Selection variables (or features) can be used to discriminate between signal and background candidates. As shown in the plot below, the distributions of the selection variables can be significantly different for signal and background candidates.

We want to define an optimal selection, which makes use of all the useful selection variables to increase the purity of our signal sample. The complete list of selection variables for this analysis (and for all the others) can be found in our database file Λc variables

How can we isolate signal and background for the training?

Since we extract the amount of signal on a statistical basis (via a fit) we cannot know, in the data, if one candidate is a signal or a background candidate. We can however use a trick to prepare our machine learning sample. We therefore get signal events from dedicated simulations where we identify signal candidates. On the other side, we get background candidates from real data after excluding the region where we can have real signals (green regions in the figure).

Get some input data!

Download from lxplus the two files that contain data and Monte Carlo Λc candidates in proton-proton collisions collected with the ALICE detector at CERN. From the main folder of the repository, execute the following lines replacing <my_cern_user> with your NICE name :

cd machine_learning_hep/data
mkdir inputroot
scp <my_cern_user>@lxplus.cern.ch:/afs/cern.ch/work/g/ginnocen/public/exampleInputML/*.root ./inputroot/

If you don't have a lxplus account, you can find the same files in this dropbox folder: inputroot

Run the optimisation

The file doclassification_regression.py in the folder machine_learning_hep is the main script you will use to perform the analysis.

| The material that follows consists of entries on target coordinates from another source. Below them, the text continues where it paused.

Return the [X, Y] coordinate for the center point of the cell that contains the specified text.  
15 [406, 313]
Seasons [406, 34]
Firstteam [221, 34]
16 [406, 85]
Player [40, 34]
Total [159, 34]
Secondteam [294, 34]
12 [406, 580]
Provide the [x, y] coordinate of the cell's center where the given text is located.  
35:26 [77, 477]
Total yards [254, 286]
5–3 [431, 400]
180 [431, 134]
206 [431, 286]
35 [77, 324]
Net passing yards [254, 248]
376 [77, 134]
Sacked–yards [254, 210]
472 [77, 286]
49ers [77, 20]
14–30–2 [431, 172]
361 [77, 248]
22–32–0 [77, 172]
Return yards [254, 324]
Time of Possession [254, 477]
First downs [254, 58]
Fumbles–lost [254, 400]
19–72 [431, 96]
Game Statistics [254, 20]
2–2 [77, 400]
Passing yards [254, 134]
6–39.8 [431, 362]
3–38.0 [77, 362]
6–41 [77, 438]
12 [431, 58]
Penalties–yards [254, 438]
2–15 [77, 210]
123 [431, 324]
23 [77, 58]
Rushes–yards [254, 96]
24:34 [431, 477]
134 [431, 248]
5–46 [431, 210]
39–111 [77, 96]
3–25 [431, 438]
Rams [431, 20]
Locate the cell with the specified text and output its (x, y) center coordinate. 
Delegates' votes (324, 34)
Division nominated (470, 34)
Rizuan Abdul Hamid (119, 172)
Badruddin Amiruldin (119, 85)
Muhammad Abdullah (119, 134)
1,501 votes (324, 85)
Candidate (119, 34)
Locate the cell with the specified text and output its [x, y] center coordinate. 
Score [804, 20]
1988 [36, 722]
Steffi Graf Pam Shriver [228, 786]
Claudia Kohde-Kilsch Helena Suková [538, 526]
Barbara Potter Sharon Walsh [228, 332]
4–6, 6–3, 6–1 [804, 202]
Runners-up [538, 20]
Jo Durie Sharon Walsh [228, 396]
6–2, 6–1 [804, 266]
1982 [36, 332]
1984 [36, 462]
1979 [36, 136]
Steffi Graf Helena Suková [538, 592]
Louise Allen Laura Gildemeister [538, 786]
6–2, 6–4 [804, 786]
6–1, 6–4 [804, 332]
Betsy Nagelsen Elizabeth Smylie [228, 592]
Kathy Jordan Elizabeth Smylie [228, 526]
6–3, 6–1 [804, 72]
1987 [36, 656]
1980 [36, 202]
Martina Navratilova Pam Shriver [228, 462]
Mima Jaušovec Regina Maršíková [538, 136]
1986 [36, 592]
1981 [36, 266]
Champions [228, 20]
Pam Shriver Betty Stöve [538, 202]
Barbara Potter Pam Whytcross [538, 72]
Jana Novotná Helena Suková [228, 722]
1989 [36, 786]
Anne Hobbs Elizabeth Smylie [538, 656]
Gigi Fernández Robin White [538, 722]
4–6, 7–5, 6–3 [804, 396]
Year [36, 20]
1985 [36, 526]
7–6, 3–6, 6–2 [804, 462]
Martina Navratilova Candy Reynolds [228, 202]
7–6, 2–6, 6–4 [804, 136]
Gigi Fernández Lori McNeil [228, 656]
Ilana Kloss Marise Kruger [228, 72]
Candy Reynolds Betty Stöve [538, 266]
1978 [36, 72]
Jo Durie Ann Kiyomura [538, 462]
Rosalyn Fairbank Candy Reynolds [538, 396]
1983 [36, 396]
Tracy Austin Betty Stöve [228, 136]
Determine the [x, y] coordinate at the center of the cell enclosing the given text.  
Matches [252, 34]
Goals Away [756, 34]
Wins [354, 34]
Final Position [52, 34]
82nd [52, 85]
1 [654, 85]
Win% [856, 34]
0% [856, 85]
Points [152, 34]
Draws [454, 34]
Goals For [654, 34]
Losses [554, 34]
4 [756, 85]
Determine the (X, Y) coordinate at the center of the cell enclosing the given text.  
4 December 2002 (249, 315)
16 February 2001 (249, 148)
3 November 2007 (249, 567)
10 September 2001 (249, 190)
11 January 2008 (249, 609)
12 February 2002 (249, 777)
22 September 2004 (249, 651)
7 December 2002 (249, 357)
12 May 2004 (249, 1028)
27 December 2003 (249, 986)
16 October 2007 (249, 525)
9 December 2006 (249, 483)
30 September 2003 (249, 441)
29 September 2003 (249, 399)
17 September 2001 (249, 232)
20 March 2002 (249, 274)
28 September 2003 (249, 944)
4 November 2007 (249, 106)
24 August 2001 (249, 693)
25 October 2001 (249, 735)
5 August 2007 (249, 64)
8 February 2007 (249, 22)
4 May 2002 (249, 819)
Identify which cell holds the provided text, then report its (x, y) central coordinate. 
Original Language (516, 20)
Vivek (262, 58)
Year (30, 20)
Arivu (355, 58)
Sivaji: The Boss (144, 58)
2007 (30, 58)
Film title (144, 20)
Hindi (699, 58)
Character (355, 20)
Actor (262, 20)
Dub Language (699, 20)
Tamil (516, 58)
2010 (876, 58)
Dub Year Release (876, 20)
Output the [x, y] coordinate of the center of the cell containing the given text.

This macro provides several functionalities.

Choose your classification problem

You can select the type of optimisation problem you want to perform. In our case we will keep the default values, which are the one needed for doing the Λc study.

mltype = "BinaryClassification"
mlsubtype = "HFmeson"
case = "Lc"

Choose the transverse momentum region

You can select the transverse momentum region you want to consider in the optimisation. In our case we will focus one range from 2 to 4 GeV/c as in the default settings.

var_skimming = ["pt_cand_ML"]
varmin = [2]
varmax = [4]

Choose the number of signal and background candidates you want to use for the optimisation:

As it will be described later we need to define a training sample of pure signal and background candidates. The larger the number of candidates we will consider the more accurate (up to a certain point!) the optimisation will be. I would suggest to start with the default settings and increase it according to the computing power of your machine.

nevt_sig = 1000
nevt_bkg = 1000

Prepare your training and testing sample :

By setting the parameter

loadsampleoption = 1

you prepare the ML sample. In our analysis case, signal candidates will be taken from Monte-Carlo simulations and 1000 background candidates will be taken from data in a region of mass where no signal is present (called side-band regions).

Prepare your training and testing sample :

By activating one (or more) of these bit you will activate different types of algorithms.

activate_scikit = 0
activate_xgboost = 1
activate_keras = 0

For a first look, we suggest to use the XGBoost algorithm, which is the fastest.

Do the training and the testing:

By activating this two bits you will tell the script to run the training and the testing of your algorithms. In the training step, the trained models will be saved locally. In the testing step, a dataframe and a new TTree with the probabilities obtained for each algorithm for each candidate will be saved.

dotraining = 1
dotesting = 1

Validation tools:

A long list of validation utilities, which includes score cross validation, ROC curves, learning curves, feature importance can be activated using the following bits:

docrossvalidation = 1
dolearningcurve = 1
doROC = 1
doboundary = 1
doimportance = 1